Monitoring Disk Usage
Hard disk capacities these days are large compared to the early days of computers. My first hard disk around 1987 or so was a whopping 10 MB housed in an external case the size of a shoe box. Except for certain use cases many people never fill disks to capacity and pay little attention to disk storage space. Typically I am no different although I tinker enough with computers to be aware of disk usage.
I noticed I had lost about 30 GB of space on the house network file server backup partition
/dev/sdb1. Within another day that total increased to about 40 GB.
The backup strategy includes a set of cloned disks. Those disks are updated about every three days using a custom shell script based on
rsync. The sudden disk changes happened within a day of the most recent clone disk backup. I could compare the affected partition between the two disks.
I spent significant time comparing files and directories looking for a root cause. No matter how I inspected and compared files I found nothing obvious.
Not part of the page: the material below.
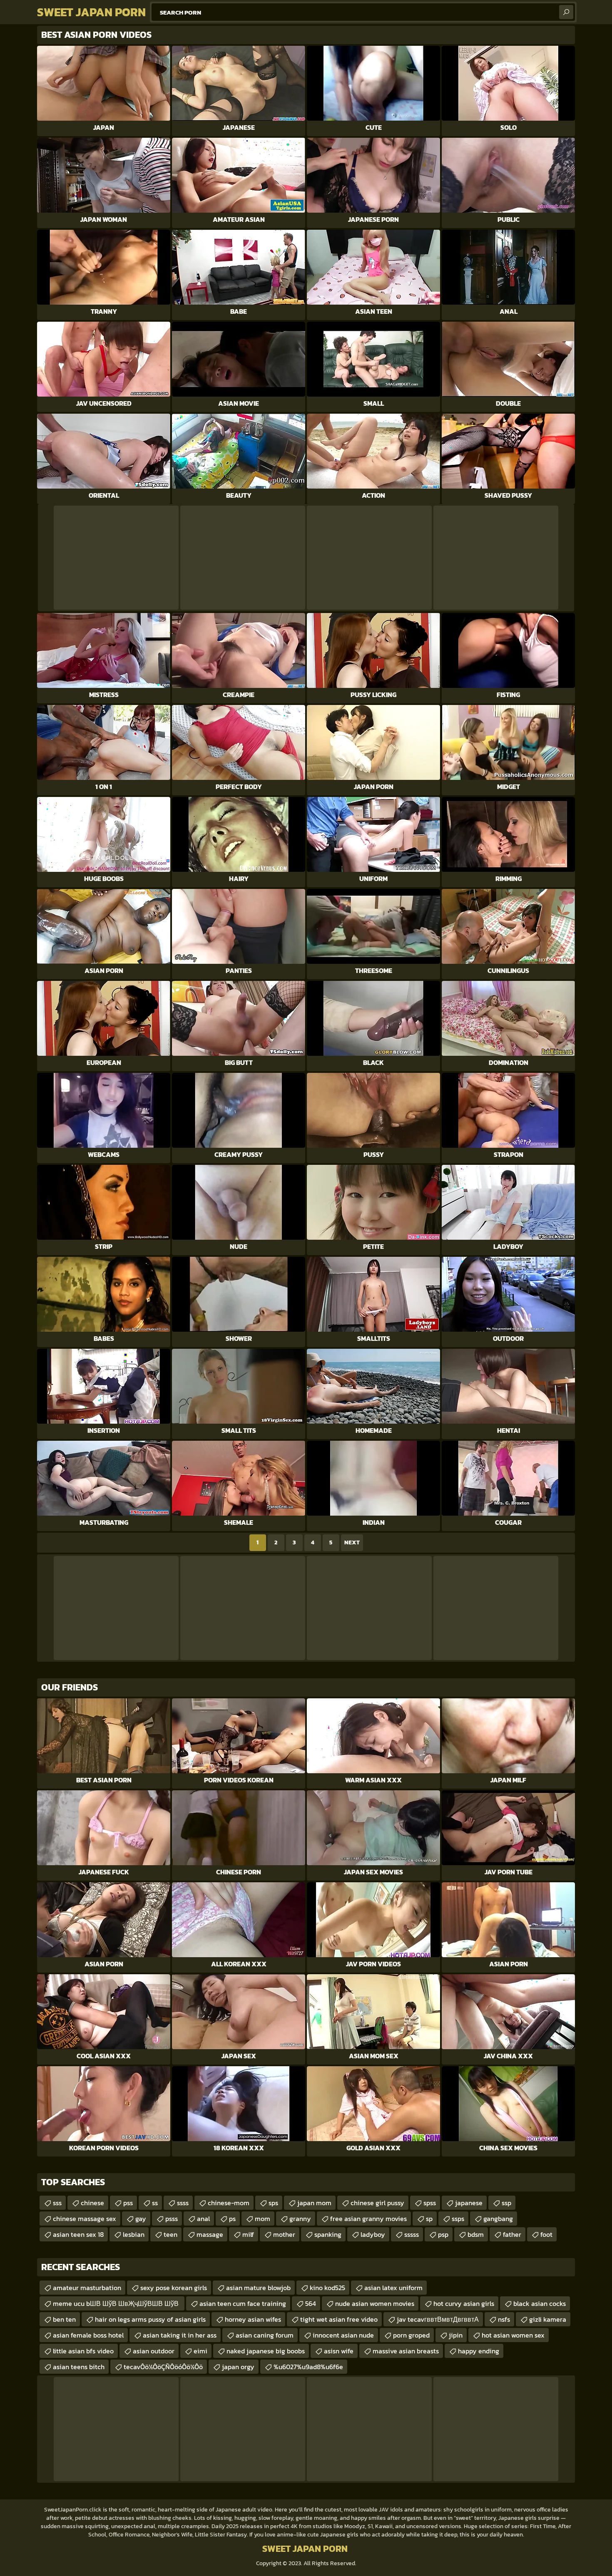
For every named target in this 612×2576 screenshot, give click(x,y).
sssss (411, 2234)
I noticed a coincidental loss of data in the hourly rsnapshot backups. Coincidence does not mean causation. I never confirmed anything, but I suspected the hourly rsnapshot rotations corrupted, leaving a mess of broken hard links. Perhaps something peculiar such as inodes being mapped as used.
The loss of 40 GB of disk space should have been easy to find and that was not the case.
In response I wrote a shell script to monitor partition space, something to help beyond general daily observations. There are many disk and file monitoring utilities, but often I prefer and enjoy rolling my own remedy with a shell script. Often specialized utilities are designed to cover many use cases and can be overly complex. A shell script comfortably covers a single use case.
The script is not fancy. Through an hourly cron job the script sends the output of
df -hTl | grep ^/dev/ | egrep -v “tmpfs|/mnt/|/media” | sort -V to a log file.
diff command the script compares that output to the previous recorded output. Any difference greater than 2% is reported in an email.
There are no nuisance emails unless I create large temporary files. Even then the emails are only hourly. I do not mind a few extra emails because the lost 40 GB of drive space likely will remain a mystery. I want to avoid repeating another such event. The goal is to investigate timely and hopefully pinpoint the root cause should a similar disk glitch happen.